"""
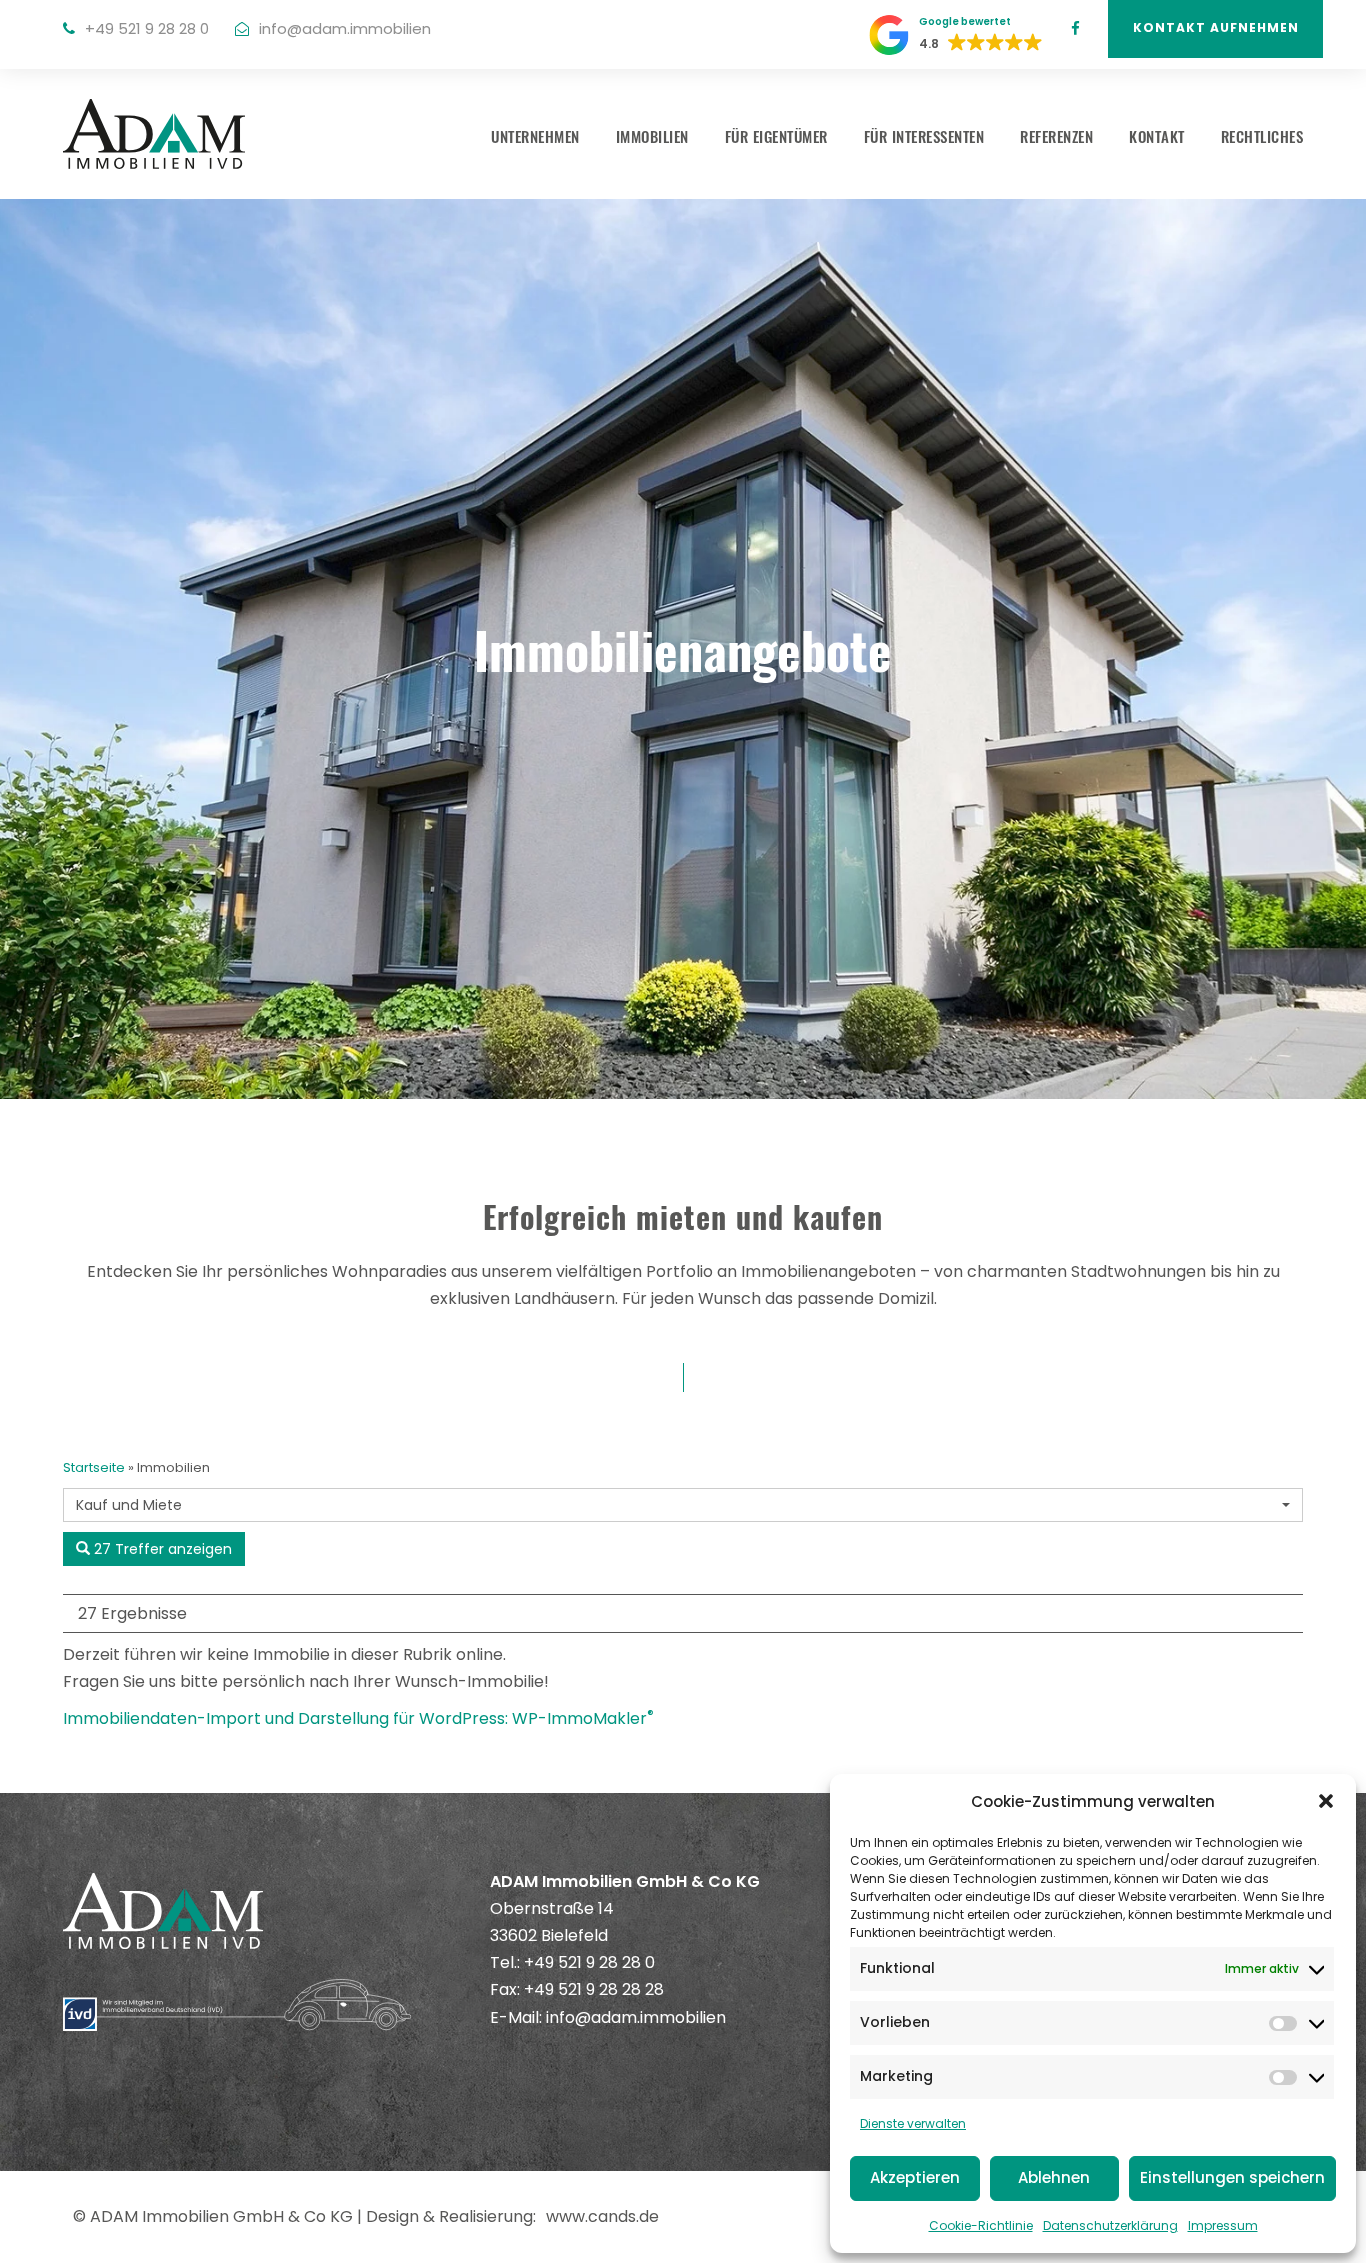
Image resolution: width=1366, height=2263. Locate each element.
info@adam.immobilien (345, 28)
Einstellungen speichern (1232, 2177)
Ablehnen (1054, 2177)
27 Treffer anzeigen (161, 1549)
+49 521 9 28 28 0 (147, 28)
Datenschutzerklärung (1110, 2225)
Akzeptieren (915, 2177)
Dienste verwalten (913, 2123)
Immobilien (652, 136)
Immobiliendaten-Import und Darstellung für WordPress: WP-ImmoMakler (358, 1718)
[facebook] (1075, 28)
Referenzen (1056, 136)
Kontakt (1157, 136)
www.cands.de (602, 2216)
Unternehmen (535, 136)
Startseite (94, 1467)
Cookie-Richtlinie (981, 2225)
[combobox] (683, 1505)
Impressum (1223, 2225)
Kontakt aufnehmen (1216, 27)
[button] (1326, 1801)
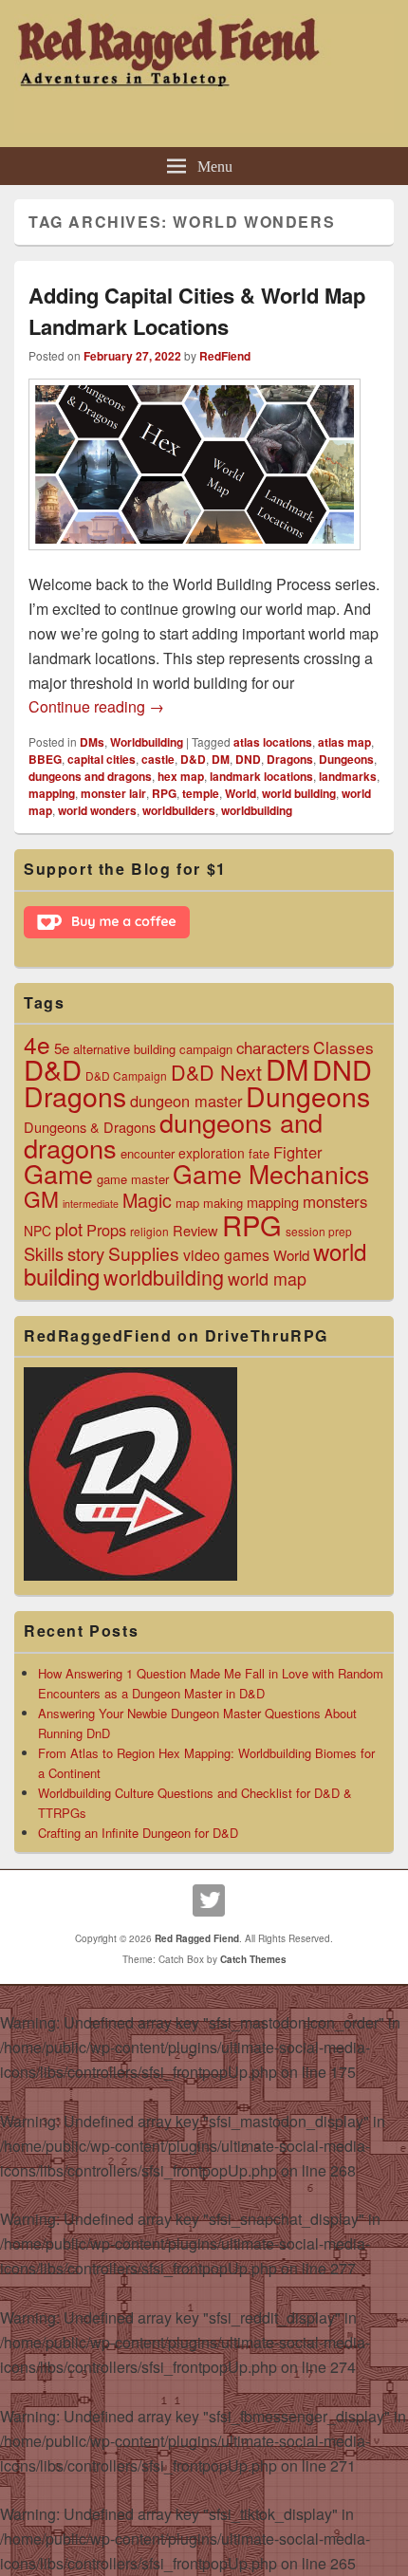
"""
### What to work on
Every line in the data above needs to be given again exactly, pictures aside.

### Answer
Image resolution: width=1366, height=2263. Locate each element.
info@adam.immobilien (345, 28)
Einstellungen speichern (1232, 2177)
Ablehnen (1054, 2177)
27 Treffer anzeigen (161, 1549)
+49 521 9 28 28 0 (147, 28)
Datenschutzerklärung (1110, 2225)
Akzeptieren (915, 2177)
Dienste verwalten (913, 2123)
Immobilien (652, 136)
Immobiliendaten-Import und Darstellung für WordPress: WP-ImmoMakler (358, 1718)
[facebook] (1075, 28)
Referenzen (1056, 136)
Kontakt (1157, 136)
www.cands.de (602, 2216)
Unternehmen (535, 136)
Startseite (94, 1467)
Cookie-Richtlinie (981, 2225)
[combobox] (683, 1505)
Impressum (1223, 2225)
Kontakt aufnehmen (1216, 27)
[button] (1326, 1801)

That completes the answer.